Research

Error probability modelling in wireless communication systems.

Analytical performance analysis of wireless systems is a challenging task in complex propagation environment, i.e. including fading, shadowing and path loss. In particular, cellular operators are interested in outage probability in cellular environments meaning the packet error rate which can they offer with a certain reliability. Finding closed-form expressions of packet error outage taking into account transmission chain technology (MIMO, coding, modulation), channel (fading, shadowing, interference) is challenging and can avoid to perform long and tedious system simulation.

Ressource allocation stategies in sensor networks and cross-layer design.

Resource allocation, channel access and routing in large sensor networks are still open problems. Sensor networks are generally constrained in energy and have to ensure an end-to-end reliability. I am interested in multi-objective optimization problems as the tradeoff between delay-energy-reliability in wireless-sensor networks. This problem can be tackled in a cross-layer way and can lead to propose new protocols for this kind of networks.

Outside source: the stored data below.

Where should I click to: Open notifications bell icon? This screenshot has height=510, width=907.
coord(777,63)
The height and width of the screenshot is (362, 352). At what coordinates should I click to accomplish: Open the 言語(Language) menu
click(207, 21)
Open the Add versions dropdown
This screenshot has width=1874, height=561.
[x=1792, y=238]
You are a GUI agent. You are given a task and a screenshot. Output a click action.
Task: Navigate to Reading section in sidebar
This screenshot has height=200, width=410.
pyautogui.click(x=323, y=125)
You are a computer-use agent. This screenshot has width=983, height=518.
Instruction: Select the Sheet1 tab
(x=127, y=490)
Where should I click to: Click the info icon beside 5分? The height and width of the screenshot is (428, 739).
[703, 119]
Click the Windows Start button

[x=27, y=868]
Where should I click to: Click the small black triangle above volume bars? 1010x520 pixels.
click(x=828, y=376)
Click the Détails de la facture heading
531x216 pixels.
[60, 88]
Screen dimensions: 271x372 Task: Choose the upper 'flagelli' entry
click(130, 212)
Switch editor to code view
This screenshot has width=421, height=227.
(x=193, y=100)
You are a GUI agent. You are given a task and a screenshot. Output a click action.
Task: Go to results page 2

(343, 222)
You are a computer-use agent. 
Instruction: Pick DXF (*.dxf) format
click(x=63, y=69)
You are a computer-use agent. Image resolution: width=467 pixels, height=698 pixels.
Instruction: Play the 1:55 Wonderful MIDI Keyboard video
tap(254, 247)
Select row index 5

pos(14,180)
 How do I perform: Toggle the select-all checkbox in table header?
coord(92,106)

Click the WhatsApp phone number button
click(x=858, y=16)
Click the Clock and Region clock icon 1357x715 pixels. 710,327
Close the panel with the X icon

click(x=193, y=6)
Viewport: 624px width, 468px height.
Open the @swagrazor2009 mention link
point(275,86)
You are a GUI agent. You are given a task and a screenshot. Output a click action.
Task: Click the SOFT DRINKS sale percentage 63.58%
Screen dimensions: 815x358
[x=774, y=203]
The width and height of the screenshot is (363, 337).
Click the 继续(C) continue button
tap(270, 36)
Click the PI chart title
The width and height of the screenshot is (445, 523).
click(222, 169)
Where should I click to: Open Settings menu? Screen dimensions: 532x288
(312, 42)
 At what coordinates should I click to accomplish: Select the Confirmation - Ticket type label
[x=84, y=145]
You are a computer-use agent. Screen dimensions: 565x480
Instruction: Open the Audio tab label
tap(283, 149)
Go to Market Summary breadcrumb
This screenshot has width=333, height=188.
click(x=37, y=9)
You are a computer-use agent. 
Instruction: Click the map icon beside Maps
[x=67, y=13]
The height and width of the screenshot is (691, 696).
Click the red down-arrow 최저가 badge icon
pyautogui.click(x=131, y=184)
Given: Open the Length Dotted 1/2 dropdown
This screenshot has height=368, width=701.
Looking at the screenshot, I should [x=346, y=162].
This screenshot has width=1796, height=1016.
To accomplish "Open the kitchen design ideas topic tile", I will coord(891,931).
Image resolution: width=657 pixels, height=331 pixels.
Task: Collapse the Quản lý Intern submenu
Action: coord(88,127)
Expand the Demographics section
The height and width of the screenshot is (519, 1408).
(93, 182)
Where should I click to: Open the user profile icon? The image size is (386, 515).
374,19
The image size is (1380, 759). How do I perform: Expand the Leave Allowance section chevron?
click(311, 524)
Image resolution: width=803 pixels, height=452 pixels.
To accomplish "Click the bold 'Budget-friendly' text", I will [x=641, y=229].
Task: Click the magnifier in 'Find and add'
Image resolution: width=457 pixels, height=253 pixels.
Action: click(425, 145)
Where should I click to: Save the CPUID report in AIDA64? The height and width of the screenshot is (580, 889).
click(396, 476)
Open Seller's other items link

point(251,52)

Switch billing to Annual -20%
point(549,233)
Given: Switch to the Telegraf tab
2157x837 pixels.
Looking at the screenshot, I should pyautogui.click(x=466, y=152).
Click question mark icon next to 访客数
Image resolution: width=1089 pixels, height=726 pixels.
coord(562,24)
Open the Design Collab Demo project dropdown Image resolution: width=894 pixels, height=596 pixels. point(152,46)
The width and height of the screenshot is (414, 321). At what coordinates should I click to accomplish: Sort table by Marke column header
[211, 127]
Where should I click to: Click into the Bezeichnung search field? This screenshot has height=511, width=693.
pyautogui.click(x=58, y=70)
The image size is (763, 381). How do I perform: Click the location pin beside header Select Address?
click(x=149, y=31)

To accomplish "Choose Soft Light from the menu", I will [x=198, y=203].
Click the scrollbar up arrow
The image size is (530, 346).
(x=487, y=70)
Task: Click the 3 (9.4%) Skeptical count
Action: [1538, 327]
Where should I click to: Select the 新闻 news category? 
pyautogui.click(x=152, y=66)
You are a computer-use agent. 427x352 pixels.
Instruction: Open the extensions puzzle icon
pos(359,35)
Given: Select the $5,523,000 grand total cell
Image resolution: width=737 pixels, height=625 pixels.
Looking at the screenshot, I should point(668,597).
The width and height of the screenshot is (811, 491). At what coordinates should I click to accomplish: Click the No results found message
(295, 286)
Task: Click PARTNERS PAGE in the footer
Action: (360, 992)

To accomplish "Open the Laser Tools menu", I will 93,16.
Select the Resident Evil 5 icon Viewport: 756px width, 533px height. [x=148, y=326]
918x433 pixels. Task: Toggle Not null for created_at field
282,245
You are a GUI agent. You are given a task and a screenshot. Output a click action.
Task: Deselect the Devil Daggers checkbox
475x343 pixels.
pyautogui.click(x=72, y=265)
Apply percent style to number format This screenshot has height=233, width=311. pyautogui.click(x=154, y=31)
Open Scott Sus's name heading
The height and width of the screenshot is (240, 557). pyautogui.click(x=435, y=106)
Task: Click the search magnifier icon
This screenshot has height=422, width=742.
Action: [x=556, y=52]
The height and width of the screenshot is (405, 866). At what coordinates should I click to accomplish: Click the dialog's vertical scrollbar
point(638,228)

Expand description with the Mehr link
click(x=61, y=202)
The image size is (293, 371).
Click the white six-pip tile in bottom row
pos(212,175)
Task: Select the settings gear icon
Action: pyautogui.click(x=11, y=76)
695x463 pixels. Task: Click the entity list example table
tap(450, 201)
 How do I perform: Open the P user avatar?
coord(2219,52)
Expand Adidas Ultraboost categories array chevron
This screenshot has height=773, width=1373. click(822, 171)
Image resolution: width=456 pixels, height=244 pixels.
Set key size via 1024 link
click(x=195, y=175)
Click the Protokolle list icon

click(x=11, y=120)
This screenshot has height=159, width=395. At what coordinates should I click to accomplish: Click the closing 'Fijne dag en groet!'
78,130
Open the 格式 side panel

Energy efficient resource allocations for multi-user cooperative schemes for 4G and beyond cellular systems

The idea that subscribers could cooperate in order to transmit their informations in a wireless system was introduced at the begining of the millenium with the seminal work of Dohler on virtual antenna array and Laneman in distributed space-time block codes. A huge research effort has been granted from academic and industrial world to provide performance bounds (e.g. capacity) of cooperative information transmission and is still a hot topic in wireless communication. My work in this field is related to resource allocation in multi-user cellular systems, when users can cooperate between them or with fixed relays in the network in order to save energy.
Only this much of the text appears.